If money itself is an illusory concept, so is the array of concepts that come with it. All are based on assumptions about business, economics, and measurements of success – beginning with profit, return on investment, and compound interest – then spiraling ever more abstractly into derivatives trading and currency hedging. Living with them, and living by them, they shape our thought. Whether maximizing profit or not, all organizations in a transactional economy live by a budget. Run out of cash, and all activity that now takes money ceases. Even volunteer work takes some money. That’s the system. Escaping it is hopeless. We have to transcend it.
What we have is an onrush to promote technology, techniques, business models, and an economic system, mostly from a mental model of “exchanging things.” However, its goals amount to little more than continuing its own onrush. Yogi Berra nailed it, “We’re hopelessly lost, but we’re making great time” – purposeless innovation and efficiency.
Our “tool-centered” transactional system needs a new ethic, a new mission, a better reason for being.
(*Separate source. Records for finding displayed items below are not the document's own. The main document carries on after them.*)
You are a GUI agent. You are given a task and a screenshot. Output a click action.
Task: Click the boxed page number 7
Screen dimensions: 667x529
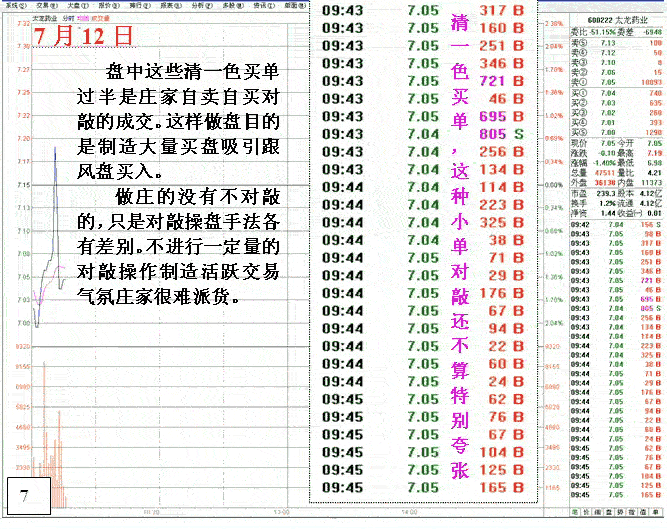point(26,493)
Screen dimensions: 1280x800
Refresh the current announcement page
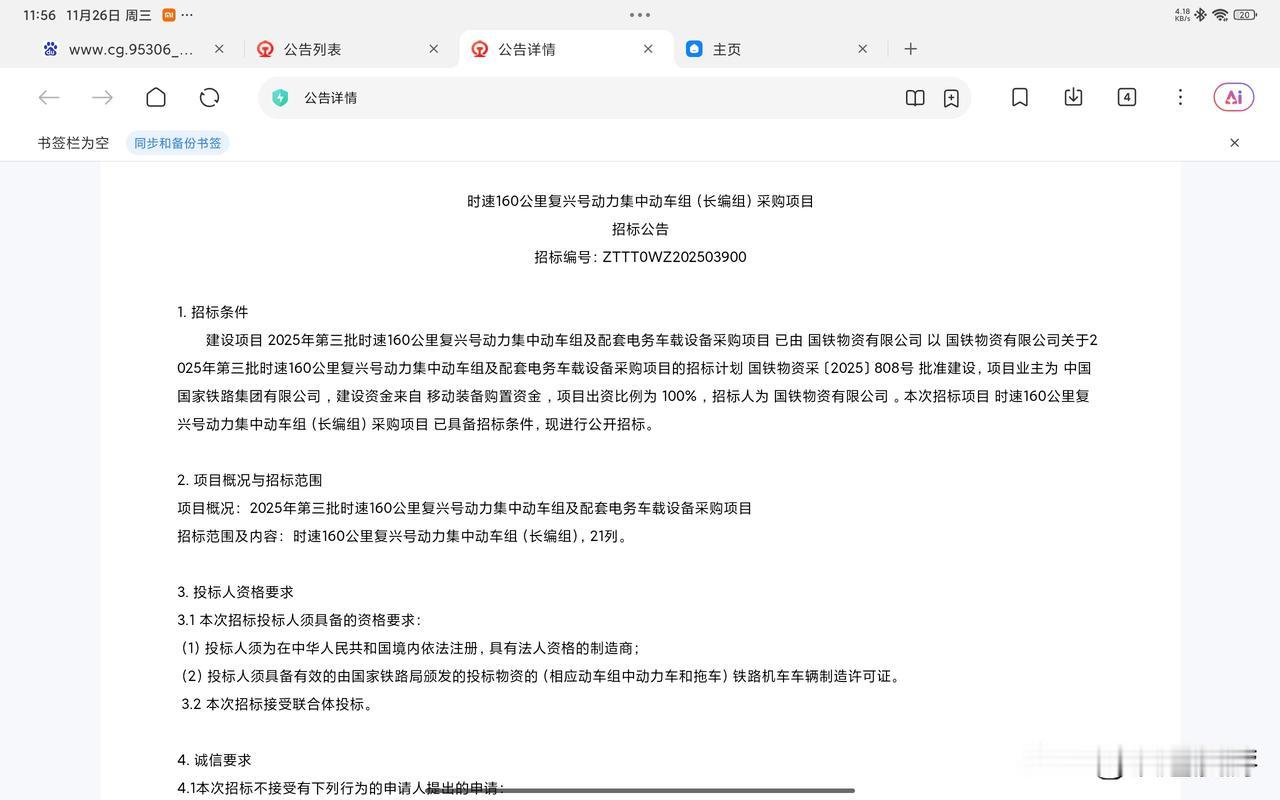(209, 97)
Beyond the illusions, preserving “all life” is the only goal that counts. Human life literally depends on other life, including the microbial symbionts in our own bodies. If we can’t do that, all the “cool stuff” in Silicon Valley has no future.
Underneath our deepening environmental problems is a human one. Huge numbers of people feel little responsibility for their own well being. First in industrial bureaucratic societies (corporate as well as government) many became mere cogs in systems. Then in recent decades we also gradually became more like manipulated psyches in media networks, lost in our own little worlds, struggling to discern reality in the fantasy. All the while, the direction of advanced economic systems is urging us to consume more, consuming just because “the system” depends on it. This system is on borrowed time.
Now there is much talk of “revolution” to escape our confusion and malaise. Unfortunately much rebel talk is just back-to-the-future. The real revolution is to guide our technology toward regeneration, preserving essential life in all its forms. But to do that, we need a “spiritual awakening” to the realities of nature and the world, escaping the illusions that cloud our vision.